● Problem statement:
Provide only the number of lines in the records where "above" appears.

Saved data entries:
==================================================

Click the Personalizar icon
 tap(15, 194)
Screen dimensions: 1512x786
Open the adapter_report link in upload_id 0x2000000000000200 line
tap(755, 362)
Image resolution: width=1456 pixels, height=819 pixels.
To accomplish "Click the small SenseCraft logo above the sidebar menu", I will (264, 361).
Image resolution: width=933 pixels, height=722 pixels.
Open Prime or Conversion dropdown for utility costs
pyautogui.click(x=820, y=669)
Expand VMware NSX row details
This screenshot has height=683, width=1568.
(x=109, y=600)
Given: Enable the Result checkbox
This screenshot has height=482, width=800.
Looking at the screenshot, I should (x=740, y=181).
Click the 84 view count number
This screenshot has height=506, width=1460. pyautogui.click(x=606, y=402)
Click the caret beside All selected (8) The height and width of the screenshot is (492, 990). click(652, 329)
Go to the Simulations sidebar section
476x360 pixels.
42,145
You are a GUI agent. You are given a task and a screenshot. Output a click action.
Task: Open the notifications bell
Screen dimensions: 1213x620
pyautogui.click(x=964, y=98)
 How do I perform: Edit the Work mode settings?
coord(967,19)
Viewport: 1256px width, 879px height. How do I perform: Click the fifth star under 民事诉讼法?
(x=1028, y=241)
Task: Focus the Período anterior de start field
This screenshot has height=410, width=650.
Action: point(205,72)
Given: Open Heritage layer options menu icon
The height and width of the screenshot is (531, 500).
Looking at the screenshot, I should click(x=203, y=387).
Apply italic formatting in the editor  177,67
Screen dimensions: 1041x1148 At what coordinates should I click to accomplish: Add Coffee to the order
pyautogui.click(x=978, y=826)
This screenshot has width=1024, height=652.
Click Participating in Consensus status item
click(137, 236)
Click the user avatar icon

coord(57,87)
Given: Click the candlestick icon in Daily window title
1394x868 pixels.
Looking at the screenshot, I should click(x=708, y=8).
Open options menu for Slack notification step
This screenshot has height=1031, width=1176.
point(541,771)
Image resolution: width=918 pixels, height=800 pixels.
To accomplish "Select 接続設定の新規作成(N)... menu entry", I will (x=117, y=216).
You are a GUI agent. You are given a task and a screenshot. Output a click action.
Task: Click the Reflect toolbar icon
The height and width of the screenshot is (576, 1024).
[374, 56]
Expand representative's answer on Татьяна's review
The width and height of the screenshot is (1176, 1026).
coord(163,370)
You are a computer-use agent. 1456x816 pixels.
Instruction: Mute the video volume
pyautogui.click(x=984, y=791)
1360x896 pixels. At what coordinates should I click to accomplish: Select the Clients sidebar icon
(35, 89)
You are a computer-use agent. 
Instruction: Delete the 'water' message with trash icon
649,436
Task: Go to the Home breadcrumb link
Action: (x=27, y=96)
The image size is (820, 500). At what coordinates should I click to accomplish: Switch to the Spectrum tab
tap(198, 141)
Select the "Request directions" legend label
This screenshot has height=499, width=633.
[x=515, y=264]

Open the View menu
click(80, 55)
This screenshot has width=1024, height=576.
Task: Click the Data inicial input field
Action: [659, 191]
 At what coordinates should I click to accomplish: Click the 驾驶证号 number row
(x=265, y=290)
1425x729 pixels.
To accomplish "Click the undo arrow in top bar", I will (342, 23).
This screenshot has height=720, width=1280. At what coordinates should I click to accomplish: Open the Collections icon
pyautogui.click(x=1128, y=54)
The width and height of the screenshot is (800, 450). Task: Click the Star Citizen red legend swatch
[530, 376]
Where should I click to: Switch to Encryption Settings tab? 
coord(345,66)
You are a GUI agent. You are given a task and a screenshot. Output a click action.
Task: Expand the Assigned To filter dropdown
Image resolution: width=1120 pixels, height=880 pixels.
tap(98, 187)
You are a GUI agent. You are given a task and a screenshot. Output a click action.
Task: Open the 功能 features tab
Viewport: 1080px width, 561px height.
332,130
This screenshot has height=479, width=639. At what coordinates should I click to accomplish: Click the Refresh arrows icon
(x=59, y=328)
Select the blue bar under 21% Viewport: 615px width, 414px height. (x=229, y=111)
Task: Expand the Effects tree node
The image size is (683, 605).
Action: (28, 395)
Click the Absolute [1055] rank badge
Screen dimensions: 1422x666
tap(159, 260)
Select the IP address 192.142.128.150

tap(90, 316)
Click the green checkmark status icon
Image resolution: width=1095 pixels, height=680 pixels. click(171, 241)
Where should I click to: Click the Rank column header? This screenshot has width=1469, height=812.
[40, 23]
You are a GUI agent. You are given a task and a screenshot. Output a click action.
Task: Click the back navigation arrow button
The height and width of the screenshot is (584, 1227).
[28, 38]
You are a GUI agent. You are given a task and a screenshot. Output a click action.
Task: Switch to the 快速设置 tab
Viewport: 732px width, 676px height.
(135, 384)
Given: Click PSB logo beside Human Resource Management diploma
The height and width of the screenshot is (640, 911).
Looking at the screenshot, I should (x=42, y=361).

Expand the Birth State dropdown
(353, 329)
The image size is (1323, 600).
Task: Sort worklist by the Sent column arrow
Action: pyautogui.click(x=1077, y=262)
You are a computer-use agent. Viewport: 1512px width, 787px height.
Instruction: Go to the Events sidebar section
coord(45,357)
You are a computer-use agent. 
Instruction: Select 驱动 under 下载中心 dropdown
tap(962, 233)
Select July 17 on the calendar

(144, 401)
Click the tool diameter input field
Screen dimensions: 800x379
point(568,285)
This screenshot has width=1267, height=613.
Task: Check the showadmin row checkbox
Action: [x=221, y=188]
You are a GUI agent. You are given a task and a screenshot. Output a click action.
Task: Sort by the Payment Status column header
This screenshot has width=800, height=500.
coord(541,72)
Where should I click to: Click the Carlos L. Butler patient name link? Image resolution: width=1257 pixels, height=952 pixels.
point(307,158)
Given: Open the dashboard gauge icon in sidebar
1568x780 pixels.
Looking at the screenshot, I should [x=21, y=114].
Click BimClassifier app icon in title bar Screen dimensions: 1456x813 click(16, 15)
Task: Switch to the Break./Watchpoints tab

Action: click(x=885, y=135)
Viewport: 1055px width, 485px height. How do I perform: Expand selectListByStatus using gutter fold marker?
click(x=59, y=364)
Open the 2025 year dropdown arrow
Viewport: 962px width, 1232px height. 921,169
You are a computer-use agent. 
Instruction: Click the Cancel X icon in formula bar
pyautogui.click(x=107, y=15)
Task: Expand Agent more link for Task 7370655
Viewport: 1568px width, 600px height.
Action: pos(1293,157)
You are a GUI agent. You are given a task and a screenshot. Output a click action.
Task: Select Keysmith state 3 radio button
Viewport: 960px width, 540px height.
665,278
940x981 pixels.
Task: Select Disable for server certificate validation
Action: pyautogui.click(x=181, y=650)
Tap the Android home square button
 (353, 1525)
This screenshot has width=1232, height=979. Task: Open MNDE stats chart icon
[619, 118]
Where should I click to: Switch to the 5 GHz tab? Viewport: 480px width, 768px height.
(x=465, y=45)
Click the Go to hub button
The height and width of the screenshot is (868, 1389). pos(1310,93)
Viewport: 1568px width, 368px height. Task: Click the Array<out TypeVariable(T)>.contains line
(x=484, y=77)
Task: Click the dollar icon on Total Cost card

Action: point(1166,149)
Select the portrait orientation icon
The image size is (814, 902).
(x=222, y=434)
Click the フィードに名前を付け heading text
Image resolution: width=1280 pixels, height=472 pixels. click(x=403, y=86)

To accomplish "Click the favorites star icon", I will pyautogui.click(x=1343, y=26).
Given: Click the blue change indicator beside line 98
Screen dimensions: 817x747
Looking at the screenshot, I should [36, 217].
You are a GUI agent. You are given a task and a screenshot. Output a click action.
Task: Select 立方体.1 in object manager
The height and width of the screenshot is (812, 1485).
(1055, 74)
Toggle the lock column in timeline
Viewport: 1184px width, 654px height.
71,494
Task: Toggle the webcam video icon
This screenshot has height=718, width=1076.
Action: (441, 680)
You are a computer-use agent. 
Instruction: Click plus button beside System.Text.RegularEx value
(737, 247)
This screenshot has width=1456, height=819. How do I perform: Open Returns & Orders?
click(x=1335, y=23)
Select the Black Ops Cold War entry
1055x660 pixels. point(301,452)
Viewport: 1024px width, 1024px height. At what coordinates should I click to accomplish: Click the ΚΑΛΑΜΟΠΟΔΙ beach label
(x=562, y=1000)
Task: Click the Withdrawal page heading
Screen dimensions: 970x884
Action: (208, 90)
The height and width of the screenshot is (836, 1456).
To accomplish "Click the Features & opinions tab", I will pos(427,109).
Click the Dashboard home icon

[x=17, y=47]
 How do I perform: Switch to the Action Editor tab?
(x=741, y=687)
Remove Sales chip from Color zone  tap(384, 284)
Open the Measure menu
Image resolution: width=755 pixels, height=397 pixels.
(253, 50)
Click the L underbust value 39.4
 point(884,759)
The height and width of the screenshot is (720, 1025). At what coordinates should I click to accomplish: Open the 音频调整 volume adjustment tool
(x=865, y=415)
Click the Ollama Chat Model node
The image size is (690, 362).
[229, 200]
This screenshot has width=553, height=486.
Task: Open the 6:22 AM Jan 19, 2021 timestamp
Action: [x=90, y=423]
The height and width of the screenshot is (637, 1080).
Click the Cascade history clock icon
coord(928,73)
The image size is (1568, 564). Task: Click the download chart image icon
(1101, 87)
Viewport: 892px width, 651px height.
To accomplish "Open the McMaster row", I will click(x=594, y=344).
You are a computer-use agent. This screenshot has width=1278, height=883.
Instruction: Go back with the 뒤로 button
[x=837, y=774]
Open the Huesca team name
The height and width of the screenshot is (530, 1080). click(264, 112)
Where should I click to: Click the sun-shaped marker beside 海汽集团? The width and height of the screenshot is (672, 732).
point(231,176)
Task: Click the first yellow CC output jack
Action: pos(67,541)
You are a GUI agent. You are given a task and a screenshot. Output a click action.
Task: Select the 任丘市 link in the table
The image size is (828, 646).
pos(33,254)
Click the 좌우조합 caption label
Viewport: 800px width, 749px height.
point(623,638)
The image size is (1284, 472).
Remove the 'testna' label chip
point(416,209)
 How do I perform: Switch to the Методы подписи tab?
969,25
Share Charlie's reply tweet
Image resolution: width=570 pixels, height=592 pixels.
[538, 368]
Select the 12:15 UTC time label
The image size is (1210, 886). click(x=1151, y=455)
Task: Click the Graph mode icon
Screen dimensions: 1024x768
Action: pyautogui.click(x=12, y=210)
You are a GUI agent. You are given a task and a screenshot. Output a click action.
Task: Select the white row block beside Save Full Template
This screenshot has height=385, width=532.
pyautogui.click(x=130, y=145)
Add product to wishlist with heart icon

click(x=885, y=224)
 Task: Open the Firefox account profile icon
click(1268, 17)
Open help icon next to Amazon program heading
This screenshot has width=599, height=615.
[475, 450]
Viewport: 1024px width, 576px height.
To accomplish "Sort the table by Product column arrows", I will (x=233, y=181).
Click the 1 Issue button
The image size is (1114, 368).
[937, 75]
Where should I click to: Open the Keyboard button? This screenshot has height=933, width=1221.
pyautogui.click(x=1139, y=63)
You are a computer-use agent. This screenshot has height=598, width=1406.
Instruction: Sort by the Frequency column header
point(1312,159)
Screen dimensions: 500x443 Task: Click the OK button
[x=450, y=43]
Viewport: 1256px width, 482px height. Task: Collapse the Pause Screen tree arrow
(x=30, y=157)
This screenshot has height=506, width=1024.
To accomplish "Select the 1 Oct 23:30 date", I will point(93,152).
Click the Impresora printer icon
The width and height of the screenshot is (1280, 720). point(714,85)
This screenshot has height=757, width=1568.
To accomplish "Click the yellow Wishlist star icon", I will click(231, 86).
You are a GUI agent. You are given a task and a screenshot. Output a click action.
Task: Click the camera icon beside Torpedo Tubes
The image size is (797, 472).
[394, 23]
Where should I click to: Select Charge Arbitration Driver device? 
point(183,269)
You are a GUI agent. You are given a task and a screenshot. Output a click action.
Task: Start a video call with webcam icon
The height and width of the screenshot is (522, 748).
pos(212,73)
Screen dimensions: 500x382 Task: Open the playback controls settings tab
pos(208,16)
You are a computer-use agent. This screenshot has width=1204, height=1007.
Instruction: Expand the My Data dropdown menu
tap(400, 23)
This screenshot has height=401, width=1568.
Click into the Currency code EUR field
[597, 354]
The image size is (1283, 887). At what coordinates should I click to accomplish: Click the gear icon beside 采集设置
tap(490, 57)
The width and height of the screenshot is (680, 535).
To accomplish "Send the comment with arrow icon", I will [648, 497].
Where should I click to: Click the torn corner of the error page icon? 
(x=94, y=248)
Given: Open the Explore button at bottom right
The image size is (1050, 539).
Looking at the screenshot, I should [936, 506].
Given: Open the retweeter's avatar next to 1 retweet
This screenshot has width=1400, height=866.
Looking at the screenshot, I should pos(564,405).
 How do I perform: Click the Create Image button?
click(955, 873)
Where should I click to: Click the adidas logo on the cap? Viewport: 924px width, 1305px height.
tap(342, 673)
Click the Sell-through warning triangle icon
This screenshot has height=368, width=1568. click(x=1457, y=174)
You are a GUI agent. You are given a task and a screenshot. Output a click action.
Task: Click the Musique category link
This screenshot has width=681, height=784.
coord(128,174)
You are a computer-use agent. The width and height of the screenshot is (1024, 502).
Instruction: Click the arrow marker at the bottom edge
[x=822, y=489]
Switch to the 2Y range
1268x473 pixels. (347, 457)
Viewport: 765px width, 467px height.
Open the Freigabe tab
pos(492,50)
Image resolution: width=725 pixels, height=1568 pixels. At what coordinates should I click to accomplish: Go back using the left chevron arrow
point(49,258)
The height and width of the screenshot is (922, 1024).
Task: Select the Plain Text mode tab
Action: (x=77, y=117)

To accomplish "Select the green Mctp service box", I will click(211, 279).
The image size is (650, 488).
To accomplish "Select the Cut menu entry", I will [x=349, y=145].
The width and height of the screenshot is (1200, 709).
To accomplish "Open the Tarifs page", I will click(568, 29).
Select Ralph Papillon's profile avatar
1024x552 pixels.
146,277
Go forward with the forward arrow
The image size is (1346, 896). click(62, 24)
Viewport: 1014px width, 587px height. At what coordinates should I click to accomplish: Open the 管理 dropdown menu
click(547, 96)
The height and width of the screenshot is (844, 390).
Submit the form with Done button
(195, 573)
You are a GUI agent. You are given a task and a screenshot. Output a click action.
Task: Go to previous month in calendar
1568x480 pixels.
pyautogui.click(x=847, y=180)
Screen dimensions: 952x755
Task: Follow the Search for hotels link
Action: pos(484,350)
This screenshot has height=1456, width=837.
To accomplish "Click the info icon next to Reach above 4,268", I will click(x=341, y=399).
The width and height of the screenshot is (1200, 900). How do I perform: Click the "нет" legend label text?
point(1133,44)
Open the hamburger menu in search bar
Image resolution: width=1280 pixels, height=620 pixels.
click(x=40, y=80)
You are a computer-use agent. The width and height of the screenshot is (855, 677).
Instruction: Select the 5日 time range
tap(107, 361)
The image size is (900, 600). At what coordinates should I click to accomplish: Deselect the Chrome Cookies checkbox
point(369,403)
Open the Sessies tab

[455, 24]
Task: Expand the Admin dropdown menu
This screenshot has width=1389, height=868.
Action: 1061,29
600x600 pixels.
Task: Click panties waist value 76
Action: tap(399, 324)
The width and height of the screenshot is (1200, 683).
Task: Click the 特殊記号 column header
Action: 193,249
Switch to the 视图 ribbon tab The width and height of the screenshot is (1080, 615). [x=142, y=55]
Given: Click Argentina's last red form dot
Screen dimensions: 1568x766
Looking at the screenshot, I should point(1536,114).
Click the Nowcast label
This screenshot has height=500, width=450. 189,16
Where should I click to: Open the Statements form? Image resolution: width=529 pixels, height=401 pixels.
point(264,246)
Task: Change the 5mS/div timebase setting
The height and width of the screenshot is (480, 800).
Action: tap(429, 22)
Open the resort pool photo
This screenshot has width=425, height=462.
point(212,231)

==================================================

● Result of this task:
2